In the project of researchers from Allen Institute of AI (AI2, a non-profit organization in Seattle, USA), they developed a dataset called AI2 Reasoning Challenge (ARC) that includes sentences Ask a lot of options in the field of primary school science. Each question needs some understanding of how the world works.

An example is this question: Which of the following is not made from a naturally grown material? (A) cotton shirt, (B) wooden chair, (C) plastic spoon, (D) basket with grass.

This question is very easy when you know that plastic is not something that grows naturally. The answer relates to the picture of common-sense experiences about the world that most people have, including young children.

But for AI, the above question is a difficult question, because practical experience is what AI lags behind audio assistants, chatbot, and also the shortcomings of translation software. That is one of the reasons why AI is easily embarrassed by this question.

Picture 2 of Virtual assistants often say silly things and we know why
The new experiment is one of AI2's initiatives to help AI systems instill this kind of understanding of the world.

So far, machine-dependent language systems often only provide compelling answers to questions they have seen through many similar examples. For example, a training system of thousands of IT support chat (chat) can claim to be a technical supporter in limited situations. But this system will fail in broader questions.

"We need to use practical experience to fill the gaps in the language we see, to have a coherent picture of what is being said.

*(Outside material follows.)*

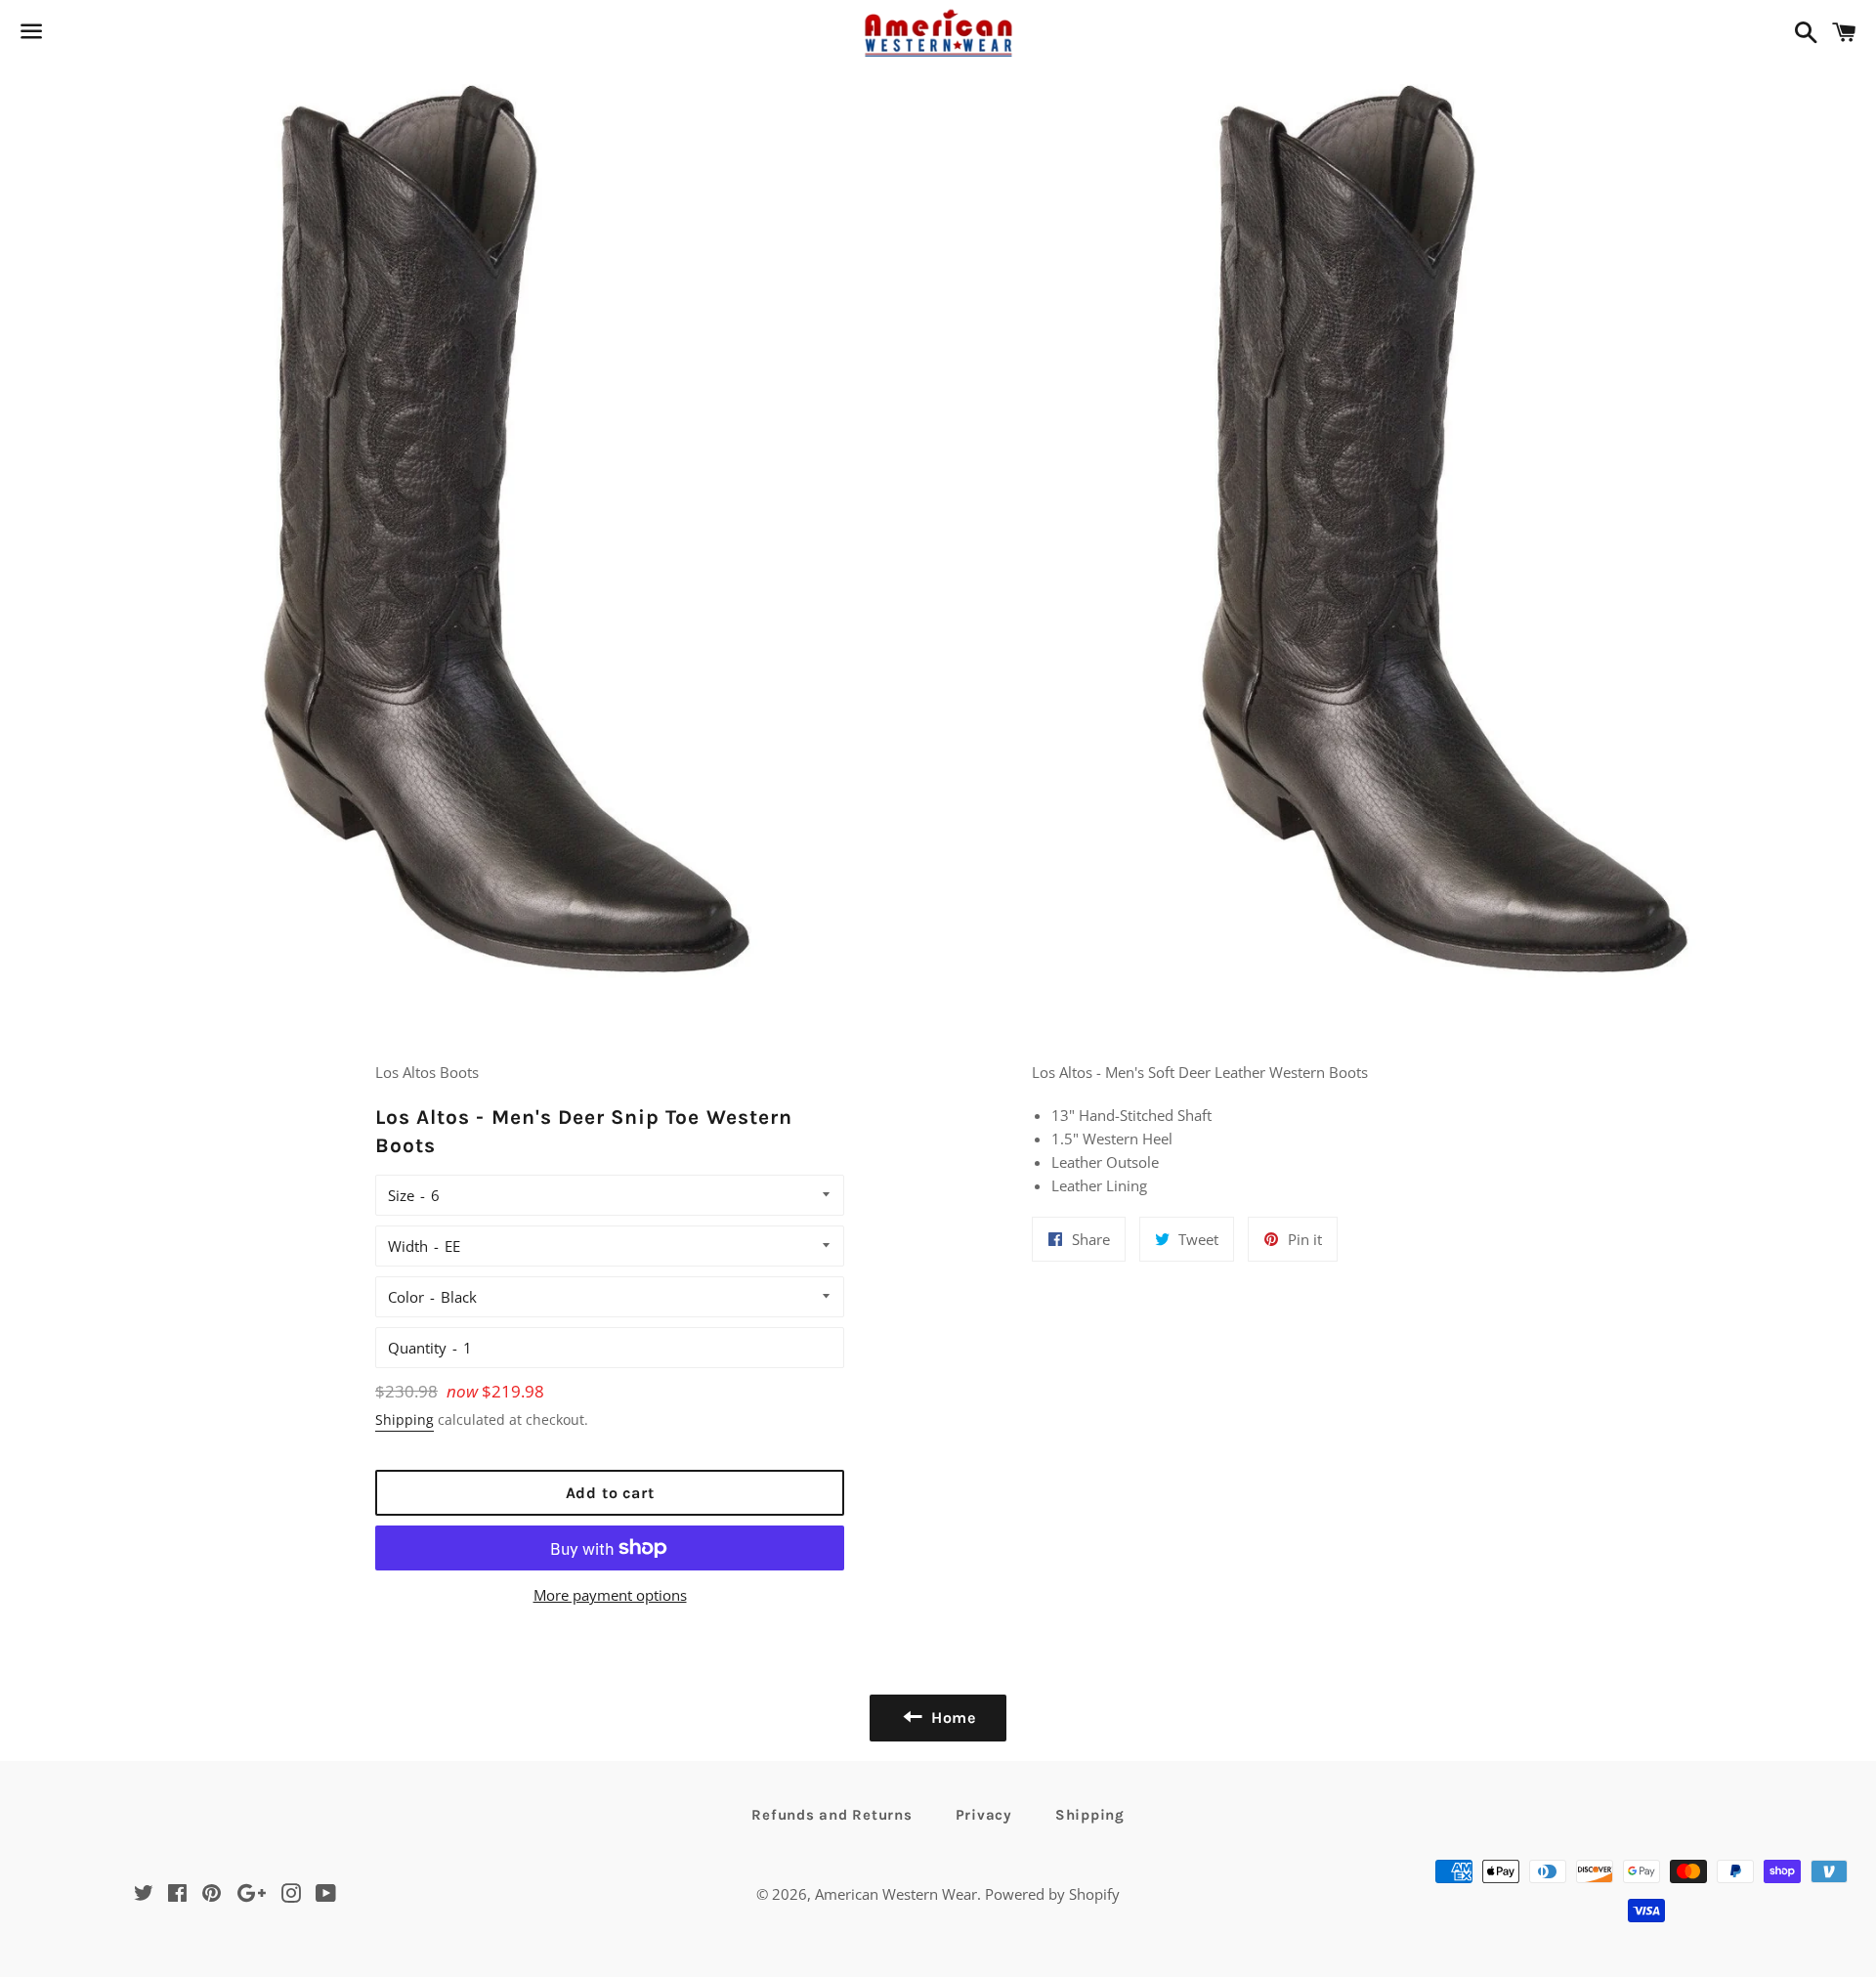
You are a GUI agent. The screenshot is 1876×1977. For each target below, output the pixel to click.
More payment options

Machines don't have this common experience, because so they can only understand what is clearly written but ignore many of the implications and assumptions below the text, " said ARC project leader Peter Clark.

The new experiment is one of AI2's initiatives to help AI systems instill this kind of understanding of the world. This research is significant because it determines how a language system understands what it is saying that will require sophistication and dexterity like humans.

An example of this is Microsoft's research and a group at Alibaba in January. In a simple test called the Stanford Question Answering Dataset (the data set answering Stanford questions), researchers developed a question and answer program that demonstrated greater competence than humans. These advances have appeared on the headlines of newspapers with the idea that now AI can read better than humans.

Picture 3 of Virtual assistants often say silly things and we know why
This is a very good antidote for superficial measurement standards that are so common in machine learning.

In fact, the above programs cannot answer more complex questions or access other sources of knowledge. Therefore, in the future, technology companies will continue to develop AI capabilities in this new direction. Recently, Microsoft announced the development of a software capable of translating news from English to Chinese and vice versa, with the results assessed by independent volunteers as equivalent to specialized translators. career. To achieve a higher level of accuracy, Microsoft researchers used a high-end deep learning technique. This result is very useful and potential, but the AI ​​system will still struggle with compiling free or textual conversations in an unfamiliar field like medical notes.

In this context, the new test that challenges AI capabilities of AI2 Academy has received the support of a New York University professor. According to him, "this is a very good antidote for superficial measurement standards that are so common in the field of machine learning. It will really force AI researchers to advance in their game. ".